RECORDS SUPPLIED:
▬▬▬▬▬▬

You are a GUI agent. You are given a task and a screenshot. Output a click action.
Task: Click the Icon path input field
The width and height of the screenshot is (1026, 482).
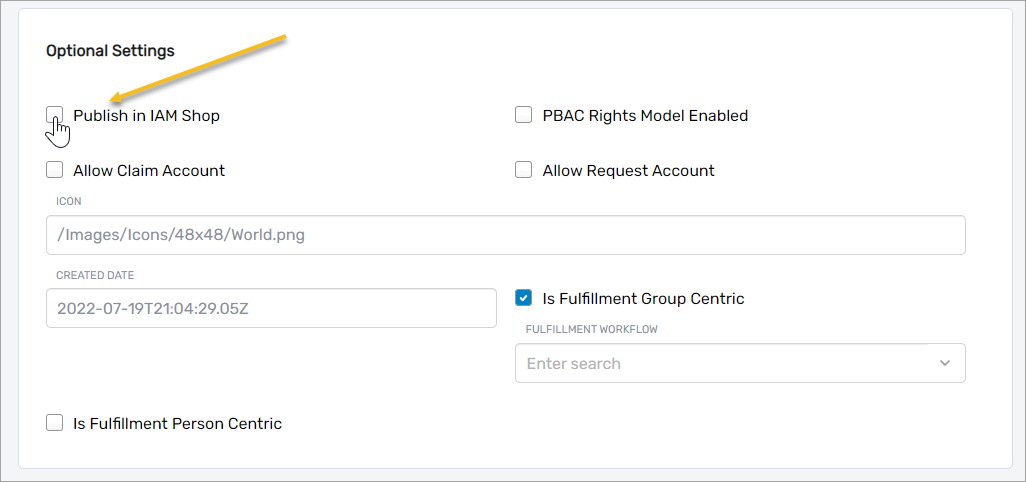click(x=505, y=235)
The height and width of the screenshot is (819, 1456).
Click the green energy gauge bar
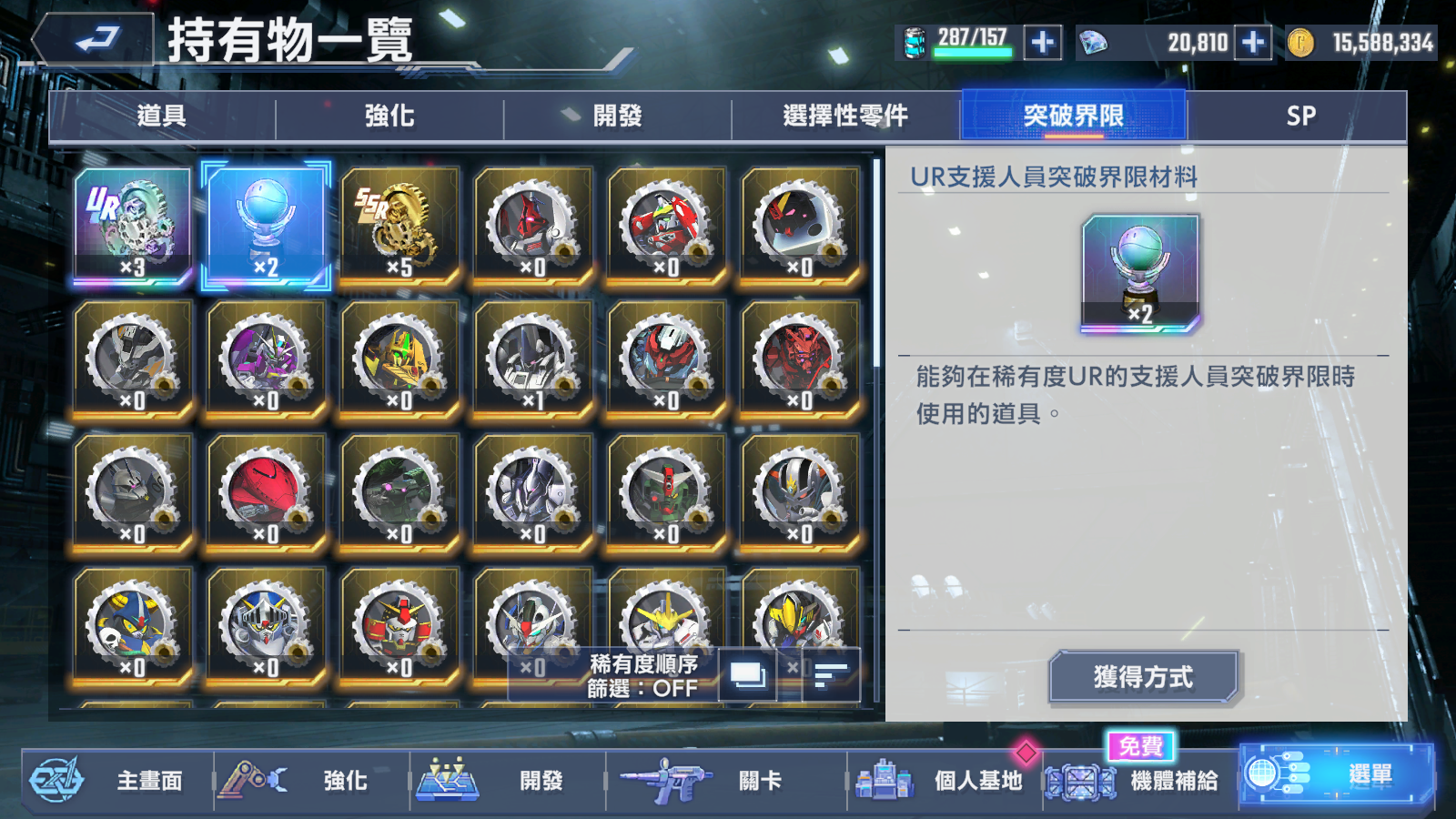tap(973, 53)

▬▬▬▬▬▬

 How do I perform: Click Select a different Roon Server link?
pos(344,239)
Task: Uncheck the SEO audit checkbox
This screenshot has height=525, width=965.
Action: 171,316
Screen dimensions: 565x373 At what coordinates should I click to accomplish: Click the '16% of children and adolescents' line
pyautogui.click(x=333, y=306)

▬▬▬▬▬▬

WHAT YOU SHOULD DO: Rewrite the lines from the one containing "Screen dimensions: 565x373" through the one containing "pyautogui.click(x=333, y=306)", replacing "children" with "adults" and leaving everything else as it is. Give only those lines.

SOLVED EXERCISE:
Screen dimensions: 565x373 At what coordinates should I click to accomplish: Click the '16% of adults and adolescents' line
pyautogui.click(x=333, y=306)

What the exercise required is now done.